The growth of midday, evening, and weekend transit use is not unique to this particular stop on the New York City subway. More critically, the rise of off-peak ridership is not unique to New York City or to subway systems, either. Metropolitan areas across the United States — whether their primary mass transit system is a metro rail or a commuter train or a bus network — are recognizing that city residents can’t get by on great rush-hour service alone. They need frequent, reliable transit all hours of the day and long into the night.
“The growth in transit ridership is happening in the off-peak hours,” says transportation planner David King of Columbia University. “It’s strange. You get on a train at five o’clock in morning and it’s jammed.”
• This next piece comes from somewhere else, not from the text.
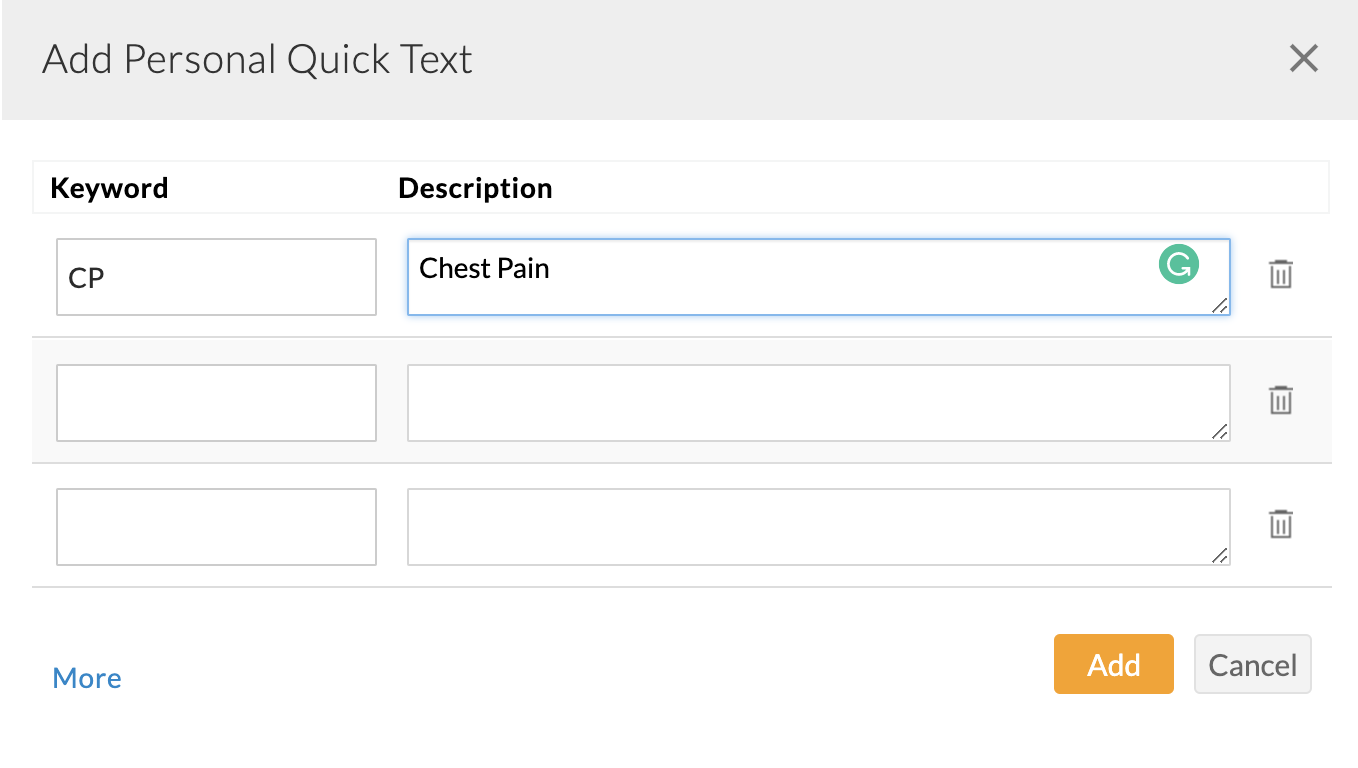Click the trash icon on the second row

(x=1281, y=399)
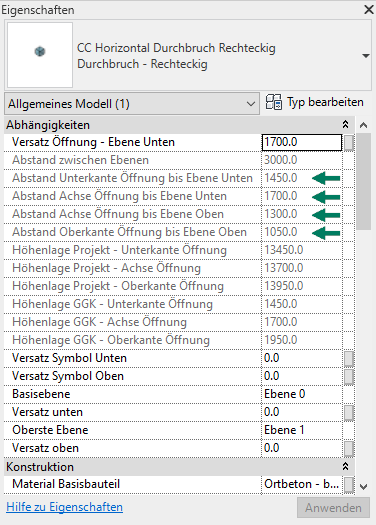The image size is (376, 525).
Task: Click the scrollbar down arrow
Action: 364,486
Take the New York City subway in a broader sense. Since 2007, ridership on the weekends has grown at a much greater rate than ridership on the weekdays. During the period from 2007 to 2012, weekday ridership grew at just under 7 percent. During that same stretch, weekend ridership grew at just over 10 percent. A planning director at the Metropolitan Transportation Authority told the New York Times in 2011 that to find a similar explosion in weekend subway use you’d have to go back to a time when people worked six days a week.
“The New York City subway has seen tremendous growth on the weekends over the years,” says MTA spokesman Aaron Donovan. “Weekend growth has outpaced regular growth.”
Now head to the Midwest and take the bus system in Minneapolis-St. Paul. There, too, off-peak service demand has outpaced rush-hour growth along some bus corridors. In response, the Metro Transit agency in the Twin Cities expanded evening and weekend service last summer. Some off-peak frequencies have tripled — down to a bus every 20 minutes instead of one every hour. That puts service ahead of where it was even before the Great Recession. In other words, this isn’t just the economy recovering, it’s ridership surging.
“There’s many routes where the off-peak ridership is growing faster than the peak ridership,” says John Levin, director of service development at Metro Transit. “We’re always going and finding where we can free up resources and where we need to add resources, and it tended to be that we’ve seen the most need during the off-peak, in terms of the overall scale.”
And go to Los Angeles, where even commuter rail — the transport mode created specifically for rush-hour riders — has seen an off-peak and weekend bump in some metro areas. Metrolink spokesman Jeff Lustgarten says weekend ridership in May 2013 hit 21,315, a jump of nearly 30 percent on the year before. He says that while weekday ridership is steady, weekend growth has been in the double digits. In response to this off-peak demand, Metrolink began promoting weekend rides and recently doubled some Sunday service.
“Certainly commuter-based travel is always going to be a core component of overall ridership, but people who have recreational trips … they’re taking advantage of the system on the weekends,” says Lustgarten. “Generally speaking, people are looking for alternative means of getting around town.”
Looking for it on a weekend. In spring and summer. In Los Angeles.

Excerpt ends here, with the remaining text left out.